J'apprécie particulièrement le moment où je me lave les mains avec de l'eau parfumée à l'orange et les essuie avec un tissu. Se laver les mains à l'eau est un acte qui signale le repas imminent, me permettant de savourer une révérence semblable à celle d'un moine.

Autrefois, mon jeune moi avait souvent faim. Mon ventre plat, émacié, gargouillait sans cesse, signalant ma faim.

Mais les revenus de ma mère ne suffisaient pas à acheter une nourriture délicieuse et nutritive. Quand nous vivions dans la rue, le seul aliment que nous pouvions manger était du pain, brûlé noir et dur comme de la pierre.

Ce pain, que je devais ronger par morceaux et ramollir avec ma salive pour à peine calmer ma faim, avait un goût affreux.

Seuls les jours de l'An, nous pouvions manger du pain d'orge avec un morceau de fromage, accompagné d'un ragoût de légumes chaud.

Bien sûr, parfois, si j'avais de la chance, je pouvais avoir une soupe fine avec quelques morceaux de viande. Mais de telles occasions étaient rares, peut-être une ou deux fois par an.

La soupe de légumes que me servait ma mère n'était guère plus que de l'eau claire, avec quelques rondelles de carotte flottant à la surface.
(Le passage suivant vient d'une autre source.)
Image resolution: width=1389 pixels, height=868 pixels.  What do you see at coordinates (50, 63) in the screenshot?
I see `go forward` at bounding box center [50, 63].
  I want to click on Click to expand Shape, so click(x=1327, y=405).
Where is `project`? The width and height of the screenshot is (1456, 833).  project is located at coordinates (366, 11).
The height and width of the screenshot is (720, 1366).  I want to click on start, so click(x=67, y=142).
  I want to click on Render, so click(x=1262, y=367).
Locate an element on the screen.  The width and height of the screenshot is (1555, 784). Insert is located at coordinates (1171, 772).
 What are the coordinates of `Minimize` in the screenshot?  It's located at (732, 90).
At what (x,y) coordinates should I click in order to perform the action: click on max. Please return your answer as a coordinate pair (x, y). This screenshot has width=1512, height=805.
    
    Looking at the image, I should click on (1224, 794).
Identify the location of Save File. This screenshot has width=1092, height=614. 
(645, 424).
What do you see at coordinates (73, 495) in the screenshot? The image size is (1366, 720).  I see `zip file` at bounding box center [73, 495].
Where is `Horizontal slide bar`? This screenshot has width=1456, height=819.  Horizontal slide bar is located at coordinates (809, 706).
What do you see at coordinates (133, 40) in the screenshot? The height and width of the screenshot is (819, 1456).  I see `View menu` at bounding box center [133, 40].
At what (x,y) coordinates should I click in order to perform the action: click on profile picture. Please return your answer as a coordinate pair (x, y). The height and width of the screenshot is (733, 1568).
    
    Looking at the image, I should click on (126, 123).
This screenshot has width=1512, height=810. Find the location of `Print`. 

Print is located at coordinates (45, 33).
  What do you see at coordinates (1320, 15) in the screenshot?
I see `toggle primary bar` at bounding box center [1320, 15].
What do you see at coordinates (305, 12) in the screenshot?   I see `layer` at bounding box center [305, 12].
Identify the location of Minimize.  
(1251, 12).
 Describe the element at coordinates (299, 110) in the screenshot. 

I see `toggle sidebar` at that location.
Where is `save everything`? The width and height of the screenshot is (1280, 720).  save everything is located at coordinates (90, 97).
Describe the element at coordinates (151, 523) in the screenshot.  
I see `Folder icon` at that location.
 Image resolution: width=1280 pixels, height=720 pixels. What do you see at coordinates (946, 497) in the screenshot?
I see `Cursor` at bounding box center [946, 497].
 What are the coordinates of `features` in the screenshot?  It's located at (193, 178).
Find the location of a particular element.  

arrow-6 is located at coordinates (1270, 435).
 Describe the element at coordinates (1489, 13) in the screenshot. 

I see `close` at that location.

Fromage riche et vin parfumé étaient hors de question. Les légumes comme les concombres, les choux-fleurs, les haricots verts et le céleri étaient aussi des luxes que seuls les gens aisés pouvaient s'offrir.

Les épices étaient traitées avec autant de valeur que l'argent du même poids, et les fruits de saison étaient presque ornementaux, qu'on ne trouvait que dans les manoirs nobles, alors nous ne pouvions même pas en rêver. Manger des œufs n'était possible que si nous élevions des poules dans notre cour.

Alors, je me surprenais souvent à regarder avec envie le pain moelleux vendu dans les boutiques. L'arôme parfumé qui s'en échappait était une tentation insupportable.

La vue de femmes élégamment vêtues entrant dans les boutiques, choisissant du pain et payant, était un objet d'admiration pour la jeune moi. J'enviais leur aisance financière, leur capacité à acheter sans hésiter.

Peut-être est-ce pour cela ? L'ancienne Sissae, la pauvre Sissae qui courait les rues comme une simplette insensée ignorant sa place, aimait manger.

Même quand elle utilisait les mauvais ustensiles pour sa nourriture ou les faisait tomber par maladresse, elle savourait toujours le repas qu'on lui donnait avec un cœur joyeux.

Faisan bien rôti, caille braisée, langue de bœuf grillée, poitrine de veau, et massepain fait d'amandes, de sucre et d'œufs…

La fille insensée, fidèle à ses désirs instinctifs comme manger et s'habiller, n'avait aucune idée de ce que signifiaient véritablement les repas des nobles.

Elle pensait simplement qu'il était merveilleux de manger à satiété de bons plats. Si ce n'avait été de l'affaire avec Sir Halberd, et si je n'avais pas brûlé d'infériorité face à Roena, je serais devenue assez dodue avec la nourriture riche que je mangeais chaque jour.